68 comments on “Electronics Powered by Fish Scales

  1. Why would it be gross to put dead fish skin in your body? We've been using dead pig parts for decades (heart valve replacements.)

  2. Anna is there any chance of obtaining one of these "fish-generators" or no? Because I was thinking of powering little moving devices (toy cars, etc).

  3. That's so cool! This is the first I remember herring about using fish scales for anything useful other than cheap armor, smelly cheap armor.

  4. Of all the components of an insulin pump, the battery is probably the least in need of improvement. They run for weeks on one AAA. If that suddenly wasn't enough, upgrading the unit to use to AA batteries would be far simpler than developing some tiny fish scale generator.

  5. I'd like to see these used to power smart watches like say a Fitbit, where it would track your steps and be powered at the same time.

  6. Ok, love the show. Now on to the question. I have often gone to a grocery stores meat and fish department. And smelled the odor of fish. Not a smell of fresh fish but decaying fish smell. What is this odor and why does it happen?

  7. I shall eat them all and become more powerful than all.  Bwhahaha.  Applying biorhythm and ultra sound for recharge for the next level.  Now lets talk about that awful display of animal cruelty in the background.  A unicorn's head on your mantle?  They are almost extinct all ready.  Shame.  (Actually, they are learning to convert the collagen in their horns into batteries to power lasers to rule the world.  Your days are numbered speciesist.)

  8. this topic is very interesting, I hope more people would look into it.
    I love your videos, some offers fresh insights on things that has been taken for granted. 🙂

  9. Thank you for the interesting video.Nature sure does things that never cease to amaze me.Not so gross but very engrossing just the same!

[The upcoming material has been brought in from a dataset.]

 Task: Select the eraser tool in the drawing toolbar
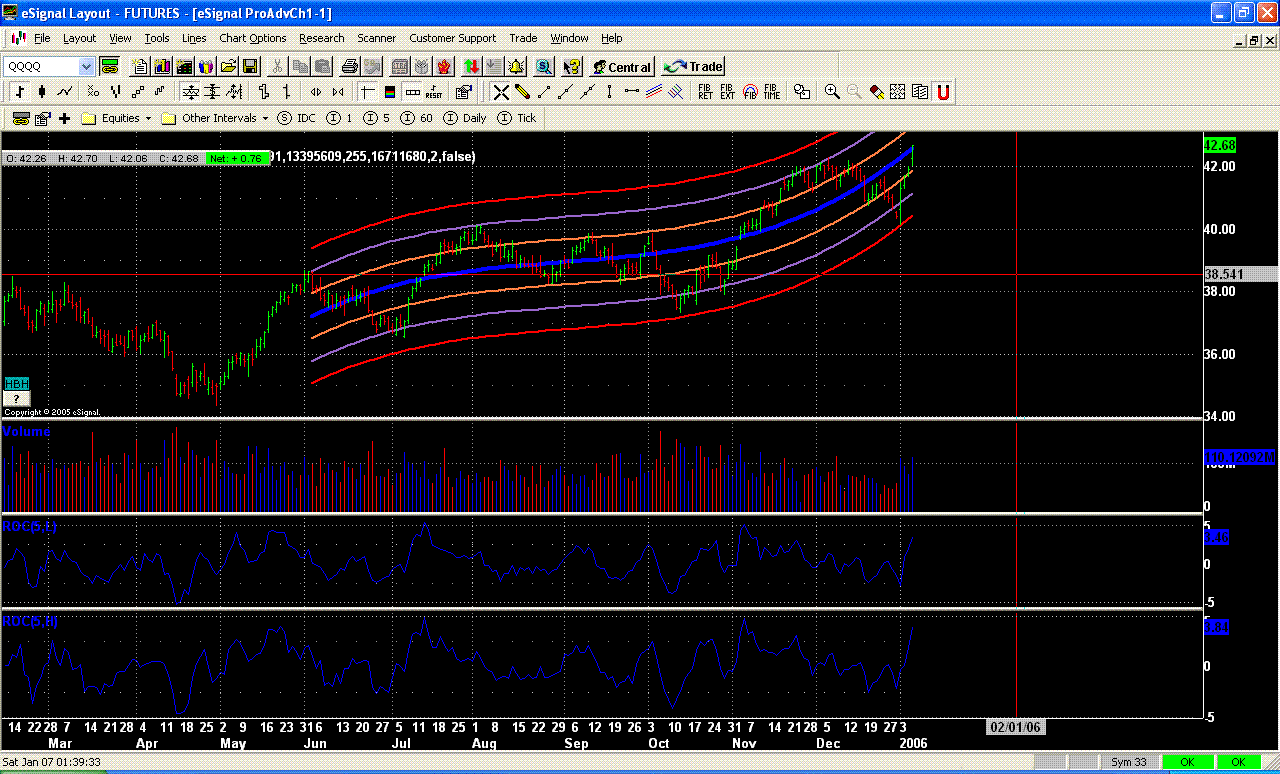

Anna you rock,please keep up the interesting videos.

  10. Are they even really fish scales anymore? They were treated extensively to make them transparent and to accept current efficiently. They're analogous to the resemblance of a plastic bottle that was recycled into a plastic bag.

  11. I subbed. But, I am pretty annoyed that you think this is all 'gross'. Any professional would disagree and some would be offened.

  12. Love the show, and love that boot behind you, by the way, talking about fishes you could make a video about a metabolic disorder called Trimethylaminuria also known as fish odor syndrome. 🙂

  13. Hi, i'd like to know whether it is possible to do this experiment for a project. Can it work with other kinds of fish or is it specific to that indian fish with which the research was conducted?

  14. "as long as you can tolerate having dead fish parts in your body"
    is that not what happens when you eat fish anyway?

  15. The energy has to come from somewhere. So walking would be slightly more tiring because it's taking some of that energy to power the generator.

  16. Wow so you could turn humans into batteries!

    Wait wait wait. I saw this movie… it didn't turn out too well for the humans.